Но короля Иоанна пассажи про сочувствие к маленькому ребенку нимало не смущают, и он благосклонно говорит:

– Вы правы, я так и сделаю. Поручаю вам воспитание принца.

Ага, полководца, герцога Бретонского и графа Ричмонда еще и воспитывать надо, оказывается.

Входит Хьюберт.

– Что скажешь, Хьюберт? – спрашивает его король.

Авторской ремарки больше никакой нет, но, судя по происходящему на сцене, Хьюберт подходит к королю и что-то потихоньку ему докладывает, а Пембрук и Солсбери, наблюдая эту картину, обмениваются мнениями.

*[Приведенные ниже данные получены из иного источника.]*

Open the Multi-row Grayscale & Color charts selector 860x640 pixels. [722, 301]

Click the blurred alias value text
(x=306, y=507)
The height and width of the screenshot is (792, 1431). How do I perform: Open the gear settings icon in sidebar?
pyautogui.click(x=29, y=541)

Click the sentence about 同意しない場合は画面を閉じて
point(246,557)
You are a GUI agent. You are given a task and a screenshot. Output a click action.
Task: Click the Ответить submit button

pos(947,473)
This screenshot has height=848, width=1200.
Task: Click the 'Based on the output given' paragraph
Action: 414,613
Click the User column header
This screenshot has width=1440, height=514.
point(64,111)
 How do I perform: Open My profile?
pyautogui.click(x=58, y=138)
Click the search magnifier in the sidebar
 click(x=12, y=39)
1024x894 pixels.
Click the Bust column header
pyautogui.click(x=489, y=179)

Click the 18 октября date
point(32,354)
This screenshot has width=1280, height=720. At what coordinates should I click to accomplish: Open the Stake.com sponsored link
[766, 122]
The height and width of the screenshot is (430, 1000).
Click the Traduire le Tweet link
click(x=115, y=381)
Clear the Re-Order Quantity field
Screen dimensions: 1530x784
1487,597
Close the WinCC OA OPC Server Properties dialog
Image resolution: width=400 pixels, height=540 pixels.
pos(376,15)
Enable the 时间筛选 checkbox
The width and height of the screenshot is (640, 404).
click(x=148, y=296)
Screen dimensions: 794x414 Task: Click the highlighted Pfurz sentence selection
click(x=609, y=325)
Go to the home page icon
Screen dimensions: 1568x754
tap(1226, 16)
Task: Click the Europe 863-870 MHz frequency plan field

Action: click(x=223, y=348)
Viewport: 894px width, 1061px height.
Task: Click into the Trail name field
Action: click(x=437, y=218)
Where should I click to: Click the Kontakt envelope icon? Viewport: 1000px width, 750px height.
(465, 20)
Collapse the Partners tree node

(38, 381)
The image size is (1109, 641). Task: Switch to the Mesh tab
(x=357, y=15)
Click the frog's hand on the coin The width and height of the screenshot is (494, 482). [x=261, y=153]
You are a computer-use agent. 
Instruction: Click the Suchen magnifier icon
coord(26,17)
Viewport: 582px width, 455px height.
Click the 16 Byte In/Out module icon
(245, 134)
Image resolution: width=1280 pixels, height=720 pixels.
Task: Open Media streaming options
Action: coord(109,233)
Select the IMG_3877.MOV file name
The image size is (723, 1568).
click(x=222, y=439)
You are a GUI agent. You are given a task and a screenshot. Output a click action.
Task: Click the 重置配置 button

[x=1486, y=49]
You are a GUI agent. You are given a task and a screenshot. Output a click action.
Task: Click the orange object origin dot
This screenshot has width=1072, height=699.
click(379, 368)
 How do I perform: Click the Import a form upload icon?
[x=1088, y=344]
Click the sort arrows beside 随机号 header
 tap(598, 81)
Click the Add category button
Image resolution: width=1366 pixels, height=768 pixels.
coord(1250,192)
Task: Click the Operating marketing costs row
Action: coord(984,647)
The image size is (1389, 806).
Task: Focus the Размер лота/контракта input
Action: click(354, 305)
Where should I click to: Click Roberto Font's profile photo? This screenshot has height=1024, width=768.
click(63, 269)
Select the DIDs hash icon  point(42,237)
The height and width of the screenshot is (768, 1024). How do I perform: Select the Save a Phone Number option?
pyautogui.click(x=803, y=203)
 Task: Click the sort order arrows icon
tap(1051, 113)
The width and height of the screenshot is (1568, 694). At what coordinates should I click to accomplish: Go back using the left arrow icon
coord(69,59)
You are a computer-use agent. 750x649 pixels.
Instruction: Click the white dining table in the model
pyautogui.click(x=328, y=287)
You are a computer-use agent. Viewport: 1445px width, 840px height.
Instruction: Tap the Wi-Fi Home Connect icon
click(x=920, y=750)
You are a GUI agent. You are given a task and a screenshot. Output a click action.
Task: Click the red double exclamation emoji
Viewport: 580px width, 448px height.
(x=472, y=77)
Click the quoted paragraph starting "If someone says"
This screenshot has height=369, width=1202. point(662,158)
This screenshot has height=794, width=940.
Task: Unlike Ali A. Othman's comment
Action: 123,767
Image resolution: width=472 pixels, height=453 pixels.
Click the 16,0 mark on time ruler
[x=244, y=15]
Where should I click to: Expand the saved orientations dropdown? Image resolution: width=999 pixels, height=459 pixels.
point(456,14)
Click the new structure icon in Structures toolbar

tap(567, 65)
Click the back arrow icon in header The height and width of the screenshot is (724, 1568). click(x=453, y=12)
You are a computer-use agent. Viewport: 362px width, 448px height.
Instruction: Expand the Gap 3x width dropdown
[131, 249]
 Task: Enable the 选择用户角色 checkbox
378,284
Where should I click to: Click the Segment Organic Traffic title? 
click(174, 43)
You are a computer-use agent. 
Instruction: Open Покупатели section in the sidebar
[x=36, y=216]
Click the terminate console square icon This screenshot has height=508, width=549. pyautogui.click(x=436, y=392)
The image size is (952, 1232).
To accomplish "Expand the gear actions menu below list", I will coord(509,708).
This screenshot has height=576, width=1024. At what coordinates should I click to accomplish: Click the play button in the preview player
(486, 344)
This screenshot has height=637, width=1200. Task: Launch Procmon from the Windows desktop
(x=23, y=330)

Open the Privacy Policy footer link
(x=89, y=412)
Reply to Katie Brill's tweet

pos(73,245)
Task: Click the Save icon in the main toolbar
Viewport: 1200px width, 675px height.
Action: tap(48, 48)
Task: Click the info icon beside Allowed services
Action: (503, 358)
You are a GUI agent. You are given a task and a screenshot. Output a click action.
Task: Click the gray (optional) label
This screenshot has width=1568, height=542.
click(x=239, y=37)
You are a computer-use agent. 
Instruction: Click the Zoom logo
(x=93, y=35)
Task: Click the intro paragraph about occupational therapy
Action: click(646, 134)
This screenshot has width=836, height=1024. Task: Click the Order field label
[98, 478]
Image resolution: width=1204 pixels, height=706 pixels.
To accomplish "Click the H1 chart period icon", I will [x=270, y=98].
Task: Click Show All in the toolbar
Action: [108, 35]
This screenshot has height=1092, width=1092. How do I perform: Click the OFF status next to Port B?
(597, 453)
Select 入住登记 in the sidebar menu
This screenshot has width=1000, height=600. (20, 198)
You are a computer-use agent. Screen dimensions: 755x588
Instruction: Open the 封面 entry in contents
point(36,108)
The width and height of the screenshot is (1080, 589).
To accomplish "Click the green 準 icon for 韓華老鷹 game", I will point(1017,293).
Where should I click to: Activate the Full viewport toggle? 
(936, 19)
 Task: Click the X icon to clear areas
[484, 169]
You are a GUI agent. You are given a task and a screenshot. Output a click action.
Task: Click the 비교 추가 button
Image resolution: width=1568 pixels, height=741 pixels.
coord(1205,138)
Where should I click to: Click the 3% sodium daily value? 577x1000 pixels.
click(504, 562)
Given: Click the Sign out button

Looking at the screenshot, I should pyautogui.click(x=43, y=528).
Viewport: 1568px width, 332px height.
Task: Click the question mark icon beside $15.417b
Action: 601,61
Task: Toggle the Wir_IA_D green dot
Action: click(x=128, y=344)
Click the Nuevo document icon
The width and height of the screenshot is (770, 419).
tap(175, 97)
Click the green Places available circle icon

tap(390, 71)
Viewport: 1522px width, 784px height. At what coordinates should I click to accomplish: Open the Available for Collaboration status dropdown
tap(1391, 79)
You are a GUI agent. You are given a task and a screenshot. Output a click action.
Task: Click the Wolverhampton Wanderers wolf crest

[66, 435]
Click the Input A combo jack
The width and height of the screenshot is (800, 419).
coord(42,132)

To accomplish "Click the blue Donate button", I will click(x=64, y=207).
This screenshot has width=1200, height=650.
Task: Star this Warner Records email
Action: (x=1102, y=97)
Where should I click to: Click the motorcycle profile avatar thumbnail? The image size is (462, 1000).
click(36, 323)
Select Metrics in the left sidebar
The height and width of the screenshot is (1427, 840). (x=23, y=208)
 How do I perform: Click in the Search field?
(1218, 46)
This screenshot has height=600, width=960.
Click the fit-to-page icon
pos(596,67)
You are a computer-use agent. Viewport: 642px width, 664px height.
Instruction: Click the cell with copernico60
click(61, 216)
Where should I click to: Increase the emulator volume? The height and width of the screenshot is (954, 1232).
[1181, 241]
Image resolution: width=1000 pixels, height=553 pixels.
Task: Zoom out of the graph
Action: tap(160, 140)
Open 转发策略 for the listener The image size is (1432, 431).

– Это тот самый тип, которому поручили убить принца, – тихонько говорит Пембрук. – Он получил письменный приказ и показывал его одному моему другу, а друг мне пересказал. Вид у него мрачный, угрюмый, небось уже выполнил заказ и пришел отчитаться.

И снова «письменный приказ об убийстве». Да что ж такое-то! Всего лишь в предыдущей сцене этот самый приказ был о том, чтобы выжечь глаза.

– А король то бледнеет, то краснеет. Похоже, у него в душе как будто зреет нарыв, – замечает Солсбери, поглядывая на Иоанна.

– Как созреет – так брызнет гноем во все стороны, а в результате пацан погибнет, – качает головой Пембрук.

Иоанн выслушал сообщение Хьюберта и громко объявляет:

– К сожалению, я не смогу выполнить свое обещание и удовлетворить вашу просьбу по независящим от меня обстоятельствам. Дело в том, что принц Артур внезапно скончался.

– Видимо, болел чем-то неизлечимым, – скептически комментирует Солсбери.

А Пембрук даже и не думает скрывать, что не поверил в официальную версию:

– Ага, он еще сам не чувствовал, что заболел, а мы уже все слышали, что смерть его близка и он умирает. Ничего, виновные рано или поздно за все ответят, – с дерзким вызовом бросает он.